A Firenze, nella notte, si è verificato un nuovo episodio di cosiddetta “spaccata” ai danni di un’attività commerciale nel centro storico. A essere colpita è stata la pizzeria Gustapizza, situata in via Maggio, dove la vetrina è stata infranta mediante l’utilizzo di un chiusino stradale. L’episodio ha riacceso il dibattito cittadino sul tema della sicurezza urbana e sulla prevenzione dei reati predatori ai danni delle attività commerciali.
Sulla vicenda è intervenuto il capogruppo del Movimento 5 Stelle in Palazzo Vecchio, Lorenzo Masi, che ha definito l’accaduto come un’ulteriore conferma delle criticità già segnalate nei mesi precedenti. Secondo quanto dichiarato, l’episodio rappresenterebbe una dimostrazione della vulnerabilità di alcune aree cittadine rispetto a modalità di furto che utilizzano strumenti reperibili direttamente sul suolo urbano.
Nel suo intervento, il rappresentante politico ha richiamato una proposta presentata in Consiglio comunale insieme ad altri esponenti, finalizzata all’introduzione progressiva di sistemi di fissaggio più sicuri per caditoie e chiusini stradali. L’obiettivo indicato sarebbe quello di rendere più difficile la rimozione di tali elementi, spesso utilizzati impropriamente come strumenti di effrazione. La proposta, secondo quanto riferito, non avrebbe ottenuto il consenso della maggioranza.
Il tema, come sottolineato dallo stesso esponente, non riguarderebbe la sostituzione integrale delle infrastrutture urbane esistenti, ma l’applicazione di soluzioni tecniche nei nuovi interventi di manutenzione, con costi contenuti e finalità preventive.
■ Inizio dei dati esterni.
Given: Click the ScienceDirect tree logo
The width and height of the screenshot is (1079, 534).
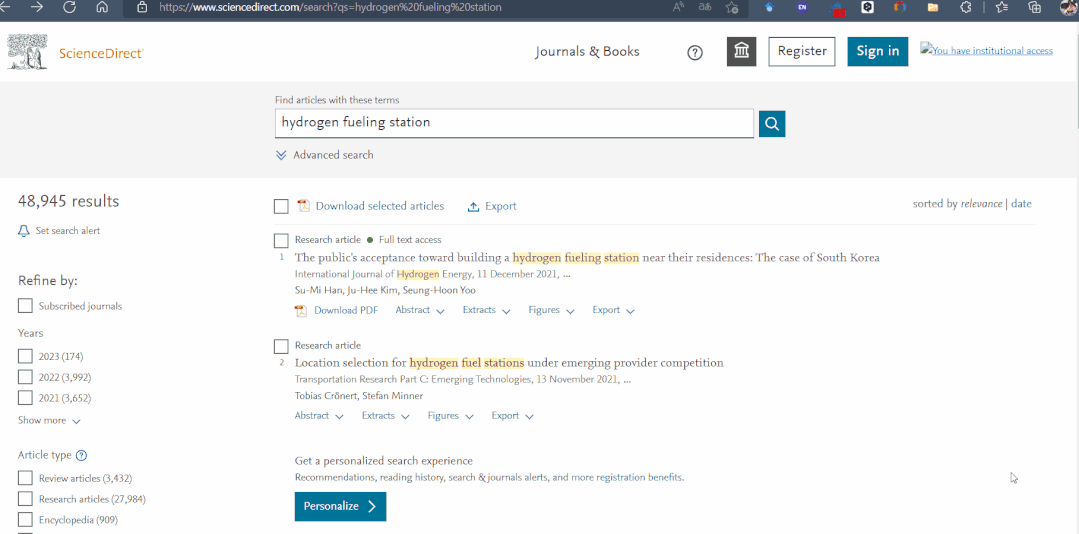Looking at the screenshot, I should click(27, 52).
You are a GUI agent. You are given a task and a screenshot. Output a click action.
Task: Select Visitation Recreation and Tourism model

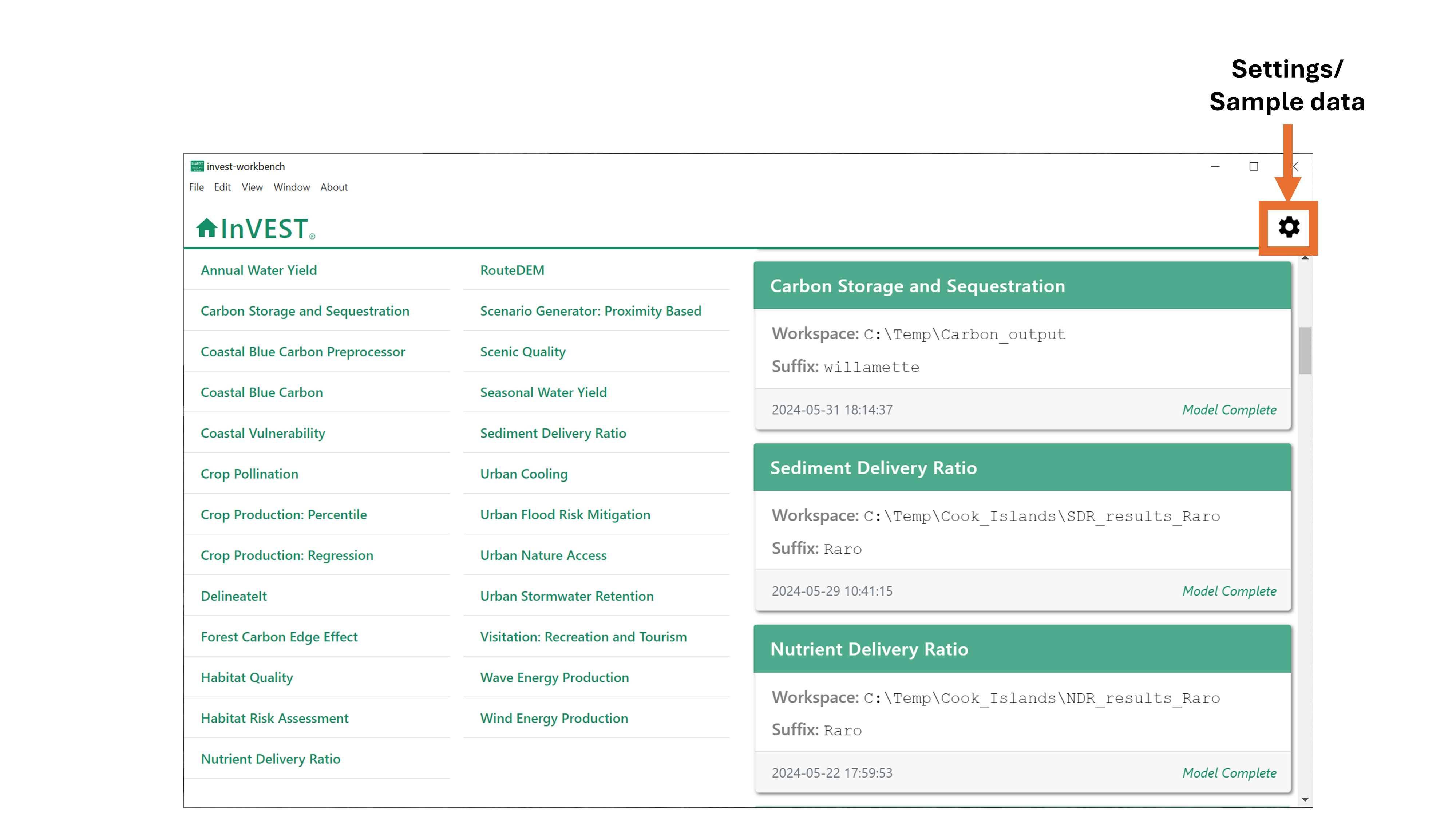583,636
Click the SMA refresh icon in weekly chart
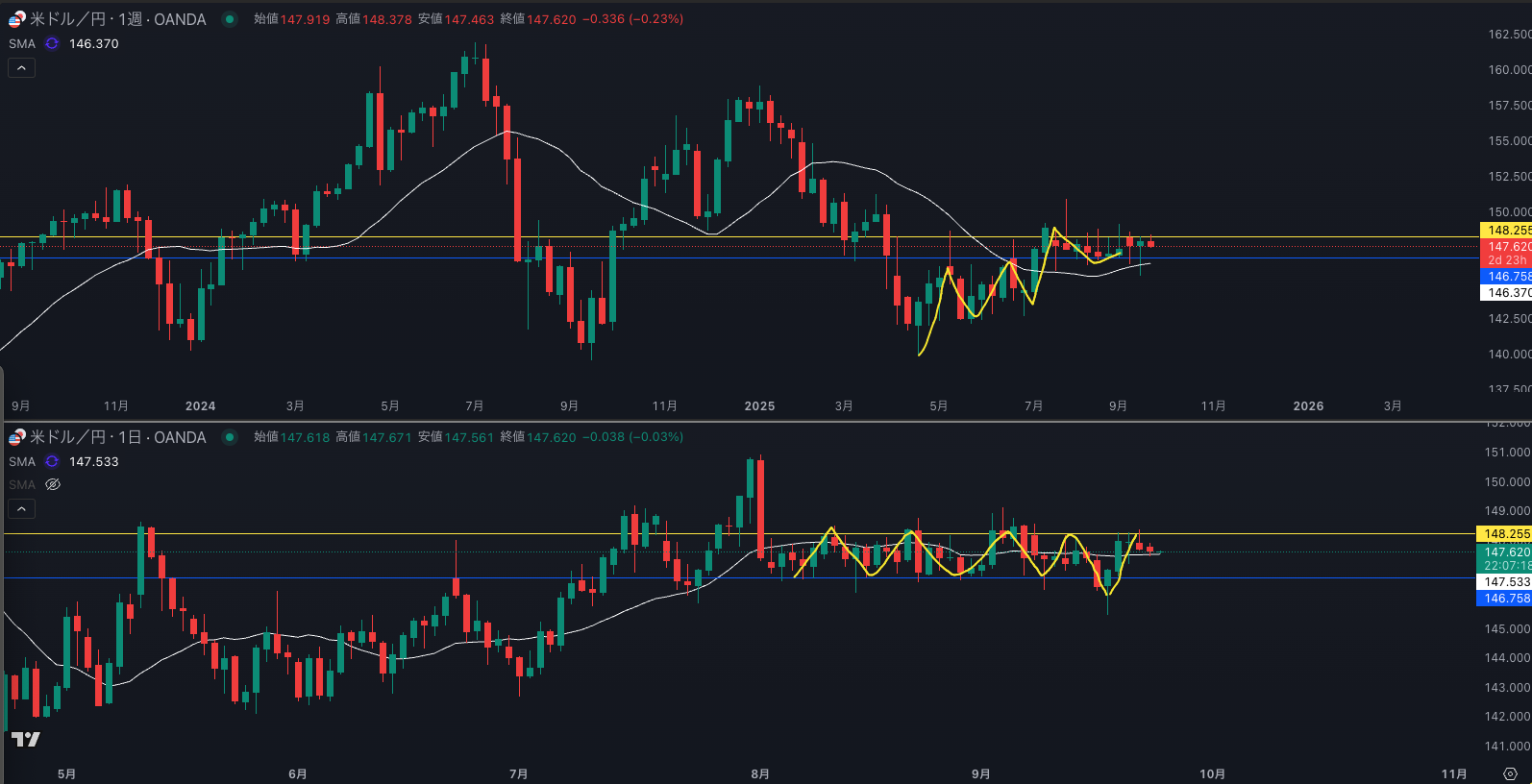Image resolution: width=1532 pixels, height=784 pixels. tap(52, 44)
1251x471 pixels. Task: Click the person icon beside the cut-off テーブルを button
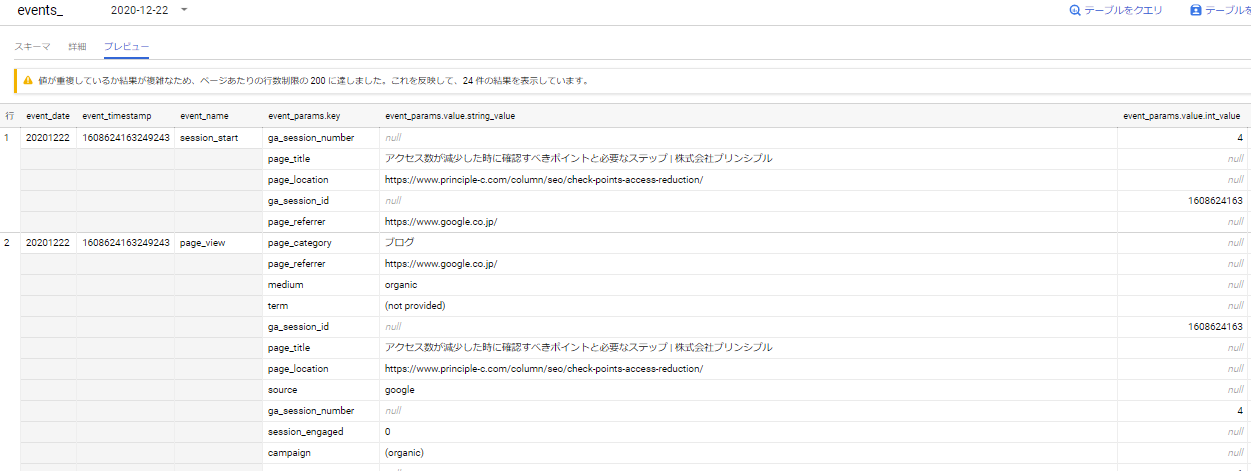coord(1195,11)
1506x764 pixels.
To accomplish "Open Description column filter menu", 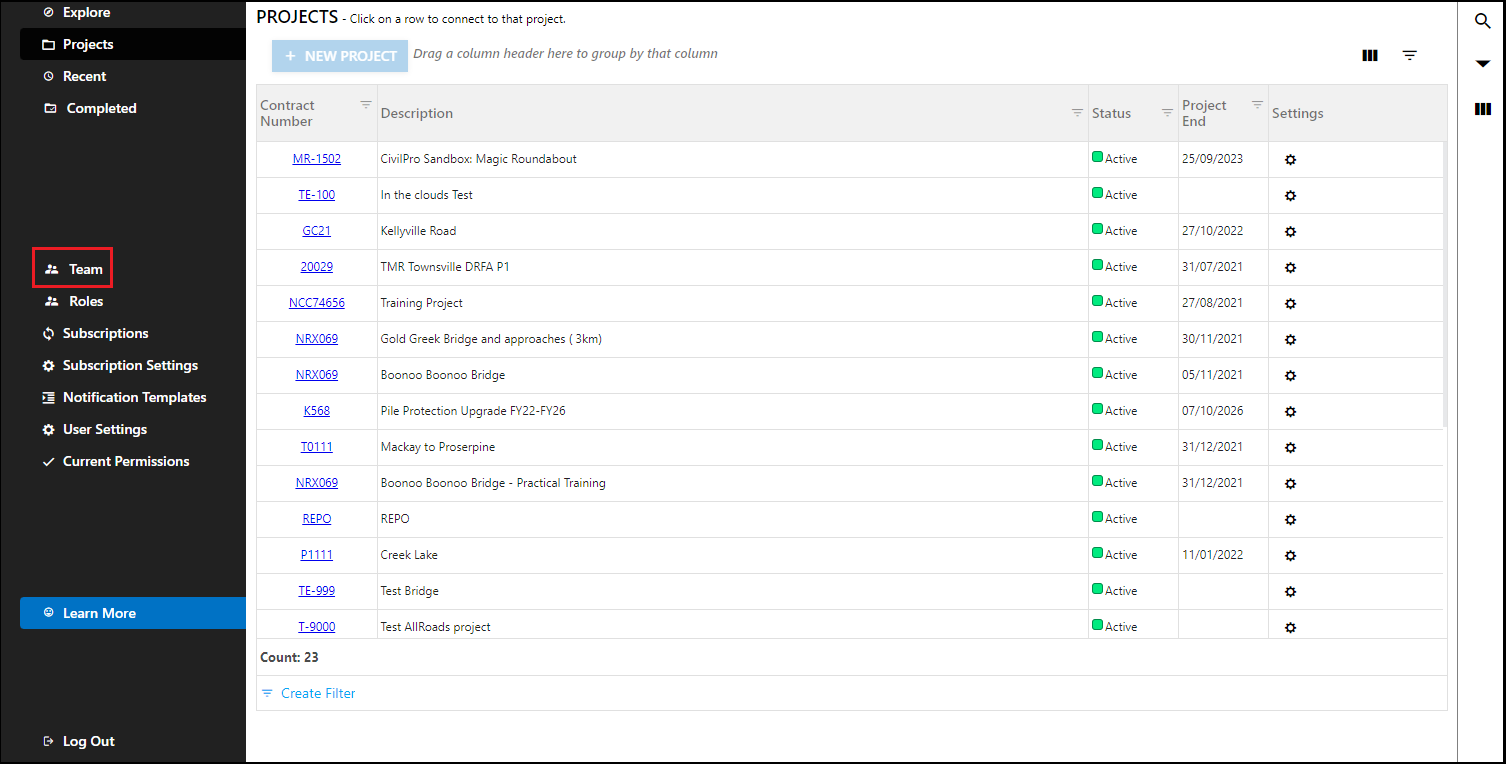I will point(1077,113).
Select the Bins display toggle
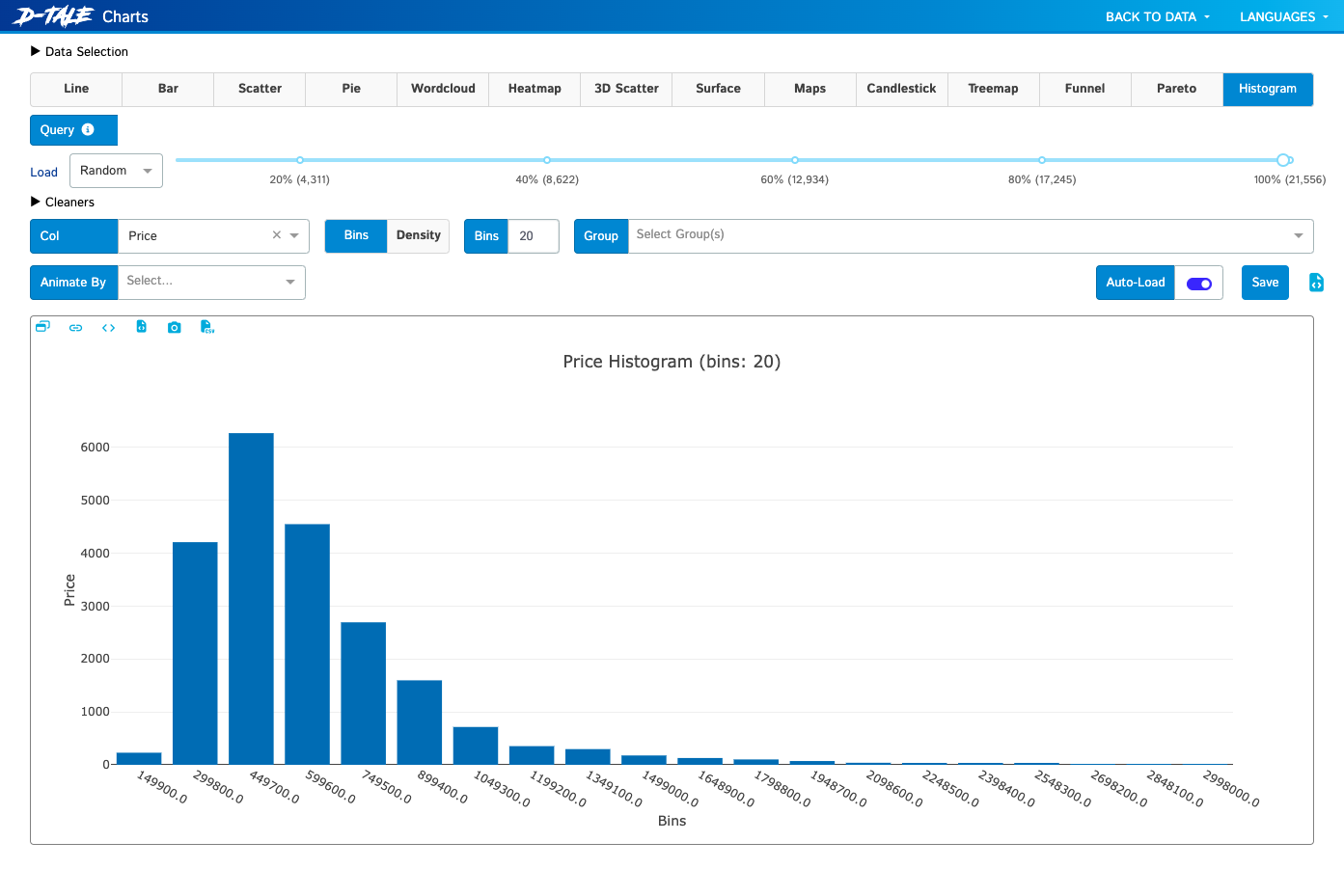Screen dimensions: 1344x896 [356, 235]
Accanto a queste misure, viene inoltre richiamata la necessità di un rafforzamento del controllo del territorio nelle ore notturne, pur riconoscendo i limiti operativi delle forze dell’ordine rispetto alla capillarità degli interventi richiesti.
L’episodio ha riaperto il confronto politico sulla gestione della sicurezza urbana e sulla prevenzione dei danni alle attività economiche, con particolare attenzione alle aree del centro storico fiorentino, dove negli ultimi mesi si sono registrati casi analoghi.